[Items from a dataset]
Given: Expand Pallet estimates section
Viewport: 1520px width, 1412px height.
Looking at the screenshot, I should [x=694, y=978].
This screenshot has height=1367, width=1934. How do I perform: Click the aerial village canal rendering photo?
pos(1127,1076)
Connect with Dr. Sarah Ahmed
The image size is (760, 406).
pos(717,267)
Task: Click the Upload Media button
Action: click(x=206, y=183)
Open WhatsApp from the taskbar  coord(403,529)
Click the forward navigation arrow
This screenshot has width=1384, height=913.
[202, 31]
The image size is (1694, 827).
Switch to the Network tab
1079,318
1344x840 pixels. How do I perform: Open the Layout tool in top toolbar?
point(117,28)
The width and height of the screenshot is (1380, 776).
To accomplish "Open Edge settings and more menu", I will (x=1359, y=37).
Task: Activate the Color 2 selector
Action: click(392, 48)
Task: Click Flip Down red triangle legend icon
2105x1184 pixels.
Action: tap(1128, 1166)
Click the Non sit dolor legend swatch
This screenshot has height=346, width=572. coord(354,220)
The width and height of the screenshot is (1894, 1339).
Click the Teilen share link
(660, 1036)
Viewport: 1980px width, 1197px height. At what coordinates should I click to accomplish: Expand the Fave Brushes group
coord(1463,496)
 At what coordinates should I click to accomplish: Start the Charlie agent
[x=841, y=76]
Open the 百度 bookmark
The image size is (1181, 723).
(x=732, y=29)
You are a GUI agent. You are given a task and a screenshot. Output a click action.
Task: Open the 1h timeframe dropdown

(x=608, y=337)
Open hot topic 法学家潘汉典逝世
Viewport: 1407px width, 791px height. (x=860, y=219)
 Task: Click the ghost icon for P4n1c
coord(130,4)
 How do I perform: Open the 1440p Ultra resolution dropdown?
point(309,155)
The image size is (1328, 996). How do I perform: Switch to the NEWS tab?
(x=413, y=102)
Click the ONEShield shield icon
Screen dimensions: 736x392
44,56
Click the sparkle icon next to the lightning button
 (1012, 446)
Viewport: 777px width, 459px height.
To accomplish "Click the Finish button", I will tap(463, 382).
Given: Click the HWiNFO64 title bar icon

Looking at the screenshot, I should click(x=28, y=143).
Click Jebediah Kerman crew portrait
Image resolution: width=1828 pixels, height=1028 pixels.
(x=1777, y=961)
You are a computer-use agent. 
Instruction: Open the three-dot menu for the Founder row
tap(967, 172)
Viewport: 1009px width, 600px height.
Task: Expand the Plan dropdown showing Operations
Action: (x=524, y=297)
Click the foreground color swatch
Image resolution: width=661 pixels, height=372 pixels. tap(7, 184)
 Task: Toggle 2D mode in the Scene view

**Exercise details**
For this task, write out exactly the lines of the entries above, starting at the line with "The width and height of the screenshot is (1380, 776)." and ending at the line with "You are a computer-use agent.", both included, and no others.

**Output for this exercise**
The width and height of the screenshot is (1380, 776).
To accomplish "Open Edge settings and more menu", I will (x=1359, y=37).
Task: Activate the Color 2 selector
Action: click(392, 48)
Task: Click Flip Down red triangle legend icon
2105x1184 pixels.
Action: tap(1128, 1166)
Click the Non sit dolor legend swatch
This screenshot has height=346, width=572. coord(354,220)
The width and height of the screenshot is (1894, 1339).
Click the Teilen share link
(660, 1036)
Viewport: 1980px width, 1197px height. At what coordinates should I click to accomplish: Expand the Fave Brushes group
coord(1463,496)
 At what coordinates should I click to accomplish: Start the Charlie agent
[x=841, y=76]
Open the 百度 bookmark
The image size is (1181, 723).
(x=732, y=29)
You are a GUI agent. You are given a task and a screenshot. Output a click action.
Task: Open the 1h timeframe dropdown

(x=608, y=337)
Open hot topic 法学家潘汉典逝世
Viewport: 1407px width, 791px height. (x=860, y=219)
 Task: Click the ghost icon for P4n1c
coord(130,4)
 How do I perform: Open the 1440p Ultra resolution dropdown?
point(309,155)
The image size is (1328, 996). How do I perform: Switch to the NEWS tab?
(x=413, y=102)
Click the ONEShield shield icon
Screen dimensions: 736x392
44,56
Click the sparkle icon next to the lightning button
 (1012, 446)
Viewport: 777px width, 459px height.
To accomplish "Click the Finish button", I will tap(463, 382).
Given: Click the HWiNFO64 title bar icon

Looking at the screenshot, I should click(x=28, y=143).
Click Jebediah Kerman crew portrait
Image resolution: width=1828 pixels, height=1028 pixels.
(x=1777, y=961)
You are a computer-use agent. 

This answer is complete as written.